First, let me say thanks for reading my blog and offering your insight in a respectful way. I'm not exactly sure what about that post made it sound like we feel Johanna owes us anything--obviously, she doesn't! I'm truly sorry if it has ever sounded like any of our girls "owes" us for adopting them.
Secondly, I couldn't agree more with this statement: "What Johanna has now is simply what every child deserves." You hit the nail on the head, figuratively speaking of course, with these words. This is the reason behind my blogging about some of the more personal things that Johanna has shared with us. It's not about US, the parents. It's about the children. All of them. My sweet girls and those that are still desparately waiting for their chance at a normal life within a loving family.
However, if no one is completely honest in sharing how these older children feel, it does the adoption community at large a disservice. I would not have been even remotely interested in adopting an older child had I not read many success stories and heard how the children felt from the families themselves. Johanna's story is blended together with my story. If just one person comes to know the Lord or loves Him better from reading our story, then it was worth sharing. And if just one child (older or younger) rests their head on the shoulder of a loving parent someday because of my story, then it was worth sharing.
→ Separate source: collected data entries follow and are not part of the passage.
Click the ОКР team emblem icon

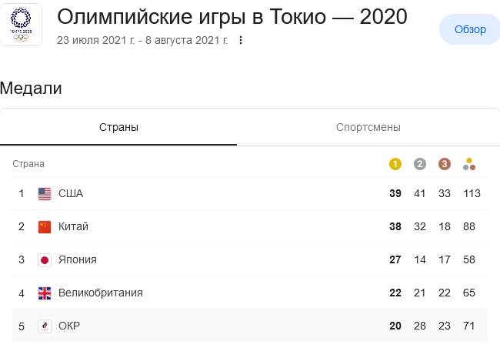tap(45, 326)
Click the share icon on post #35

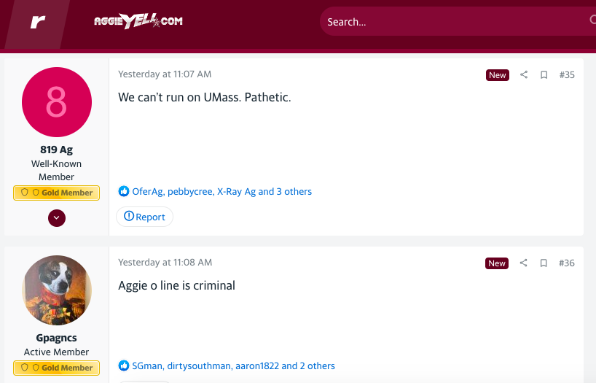[x=524, y=75]
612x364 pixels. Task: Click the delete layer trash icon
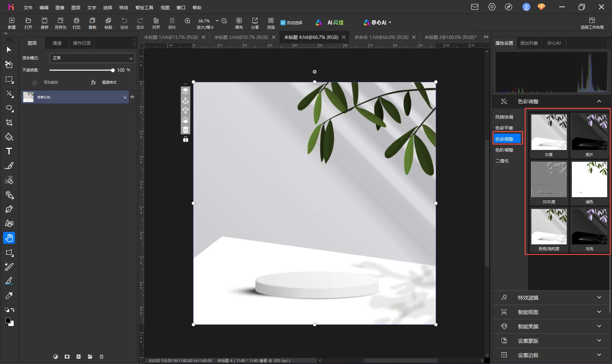coord(101,357)
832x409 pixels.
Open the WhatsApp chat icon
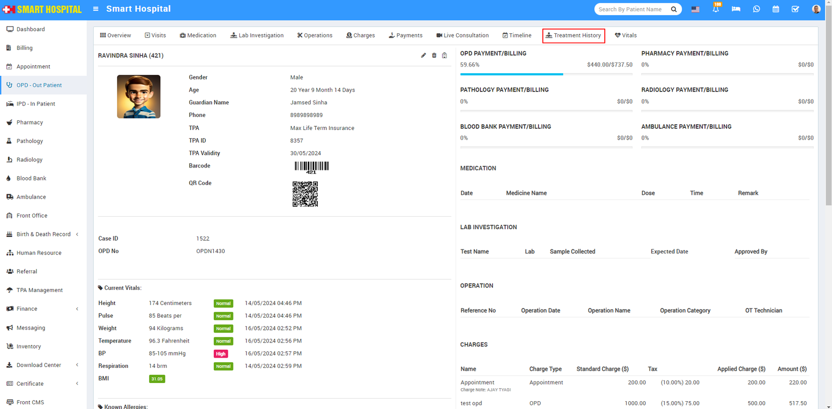pos(756,9)
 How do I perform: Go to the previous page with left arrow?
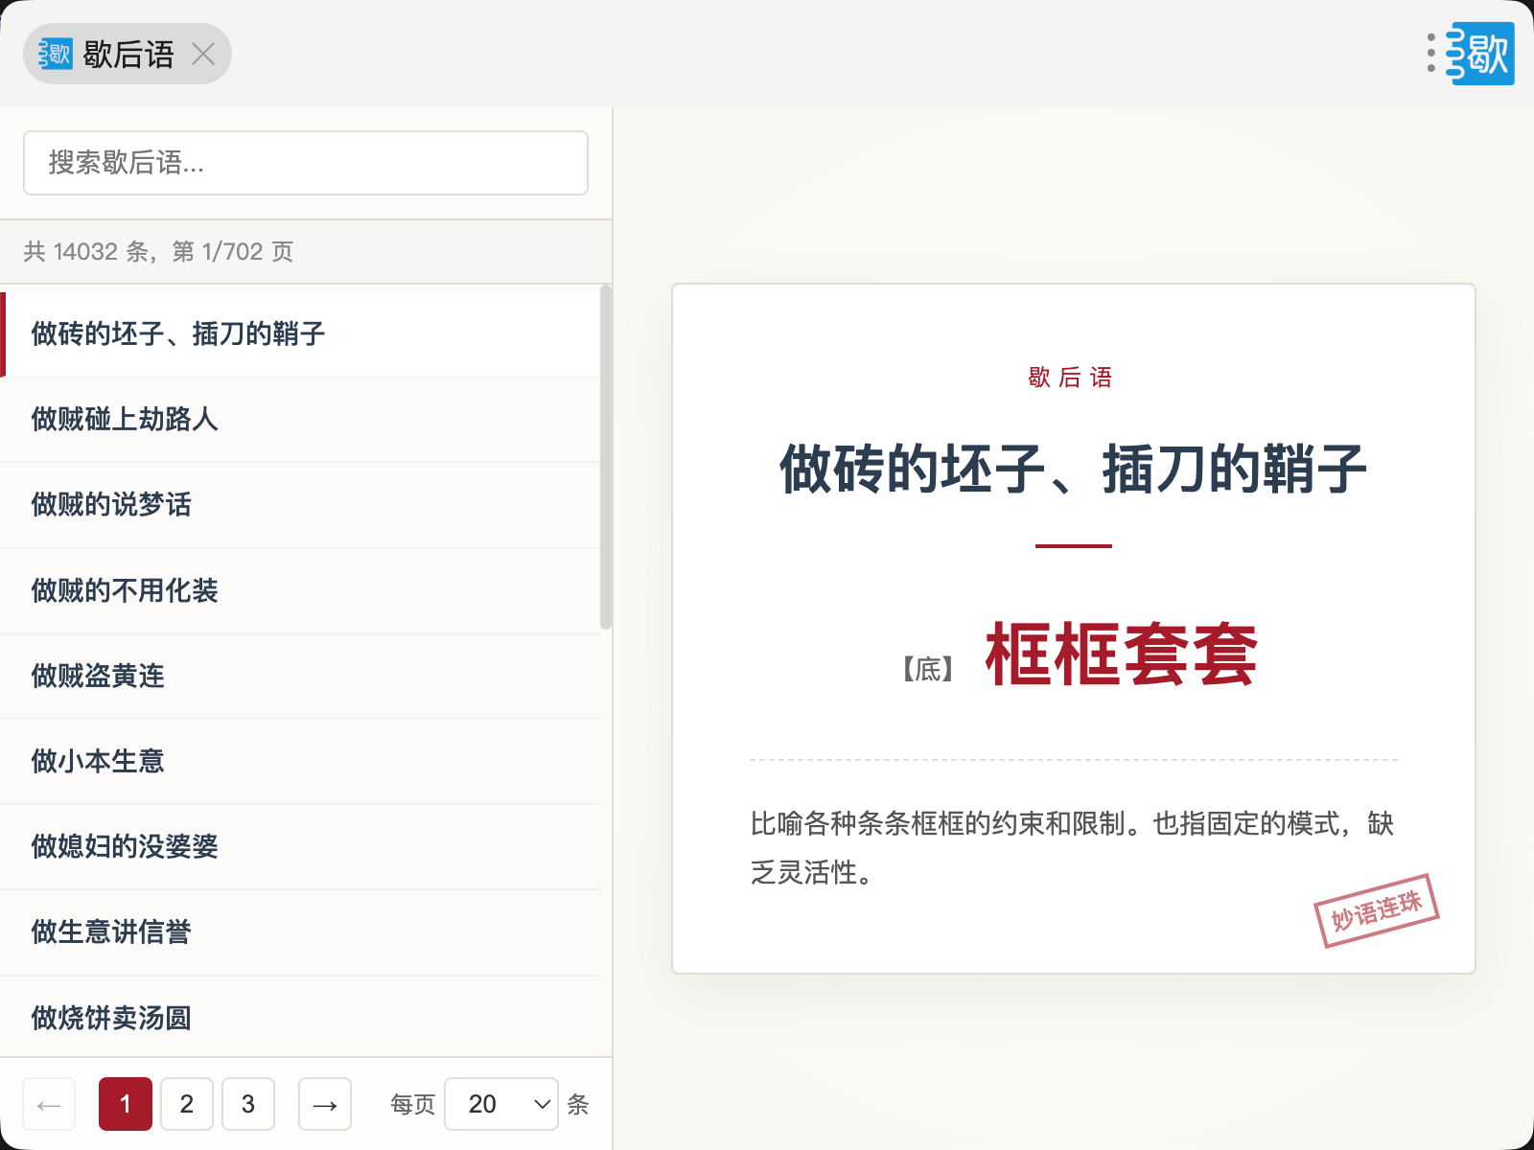tap(49, 1104)
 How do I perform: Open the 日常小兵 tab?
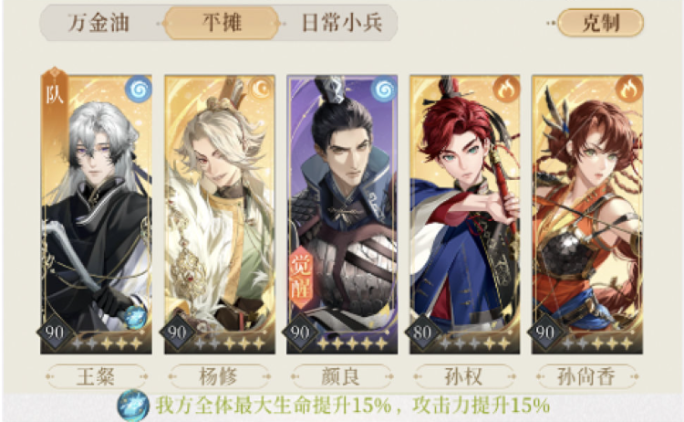pos(341,23)
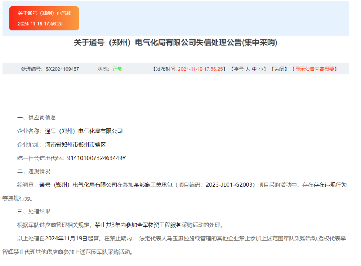Screen dimensions: 361x266
Task: Click the address 河南省郑州市郑州市辖区
Action: (x=75, y=145)
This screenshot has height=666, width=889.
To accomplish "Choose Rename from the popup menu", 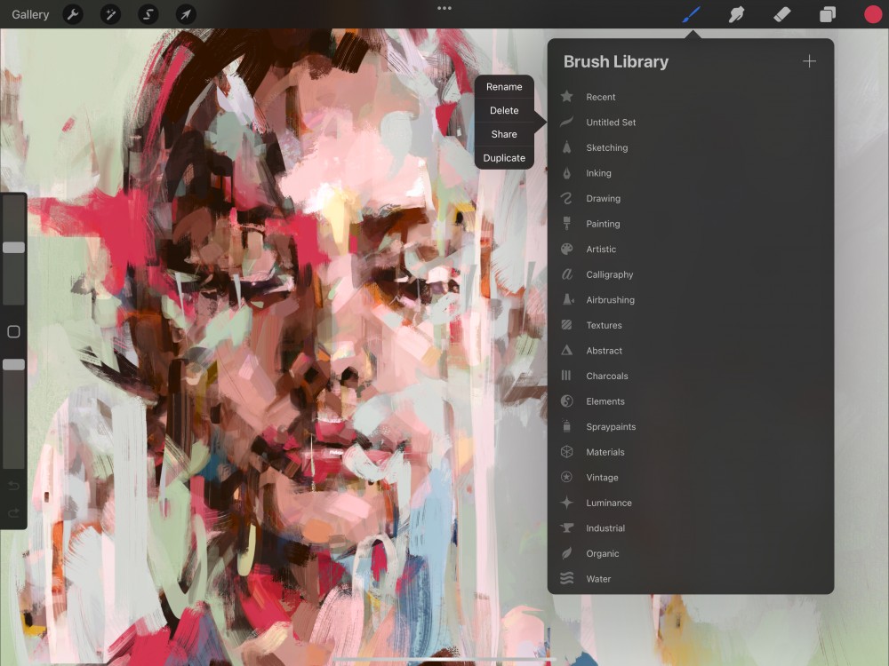I will tap(504, 87).
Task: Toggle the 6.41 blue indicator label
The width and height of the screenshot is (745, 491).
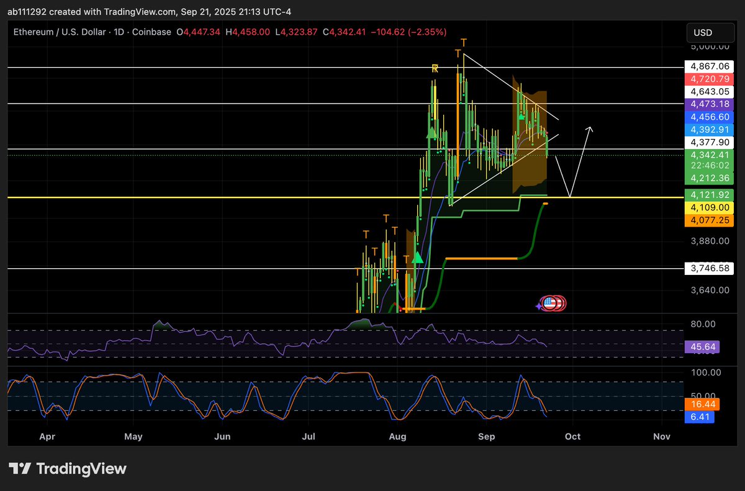Action: coord(700,417)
I realize there's a fine line between sharing the truth and respecting our children's privacy and sometimes I'm not even sure where that line even IS. Sure, I could post all sunshine and rosy posts about how awesome adopting a teenager is. Or I could go to the other extreme and complain over and over about the many discipline challenges of adopting a teenager (who didn't speak a word of English and was never taught appropiate behaviour). Personally, I am trying to find the balance between the two extremes. And I guess, along the way, it might occasionally seem as if I am stepping too close to that imaginary line.
Rescuing a child is not a bad thing. Saying it out-loud (even virtually!) can get you into hot water, though. Certainly there are many reasons to adopt and I won't take the time to list them here. While rescuing a child should never be the only reason to adopt a child, I don't see the problem with it being one of the reasons you adopt a child. It's just a fact: Some adoptions are more about the parents fulfilling a void by loving a needy child, and some adoptions are more about the child needing a void filled by parents willing to choose them. NEITHER one of these truths are wrong, and no one should be judged on the reasons they adopt. In the end, children get families and ultimately that's what it is all about.
While rescuing a child is not a bad thing, making your child feel like they owe you because you rescued them is wrong on so many levels. Children deserve families. God designed it that way! Giving an abandoned child the very basic need of a loving family does not indebt them to you. It simply rights the wrongs established when the child was abandoned.
Millions of orphans need rescuing. It's as simple and as complex as that. More Christians need to answer the call to meet the needs of the least of thest. But Brent and I don't feel that Gabriella, Alyssia or Johanna owe us anything for adopting them, even though in some ways, we rescued them from some horrible circumstances. Quite the opposite, we feel in a sense that we owe them. We owe them our gratitude for slowly opening up their darling little hearts and letting us in. We owe them for the immense happiness and joy they have brought to our lives. We owe them because, in the process of stepping out of our comfort zone and adopting them, we have been grown, molded, stretched and strengthened beyond measure. We owe them because, through them, we have experienced the hand of God.
What Johanna has now is simply what every child deserves."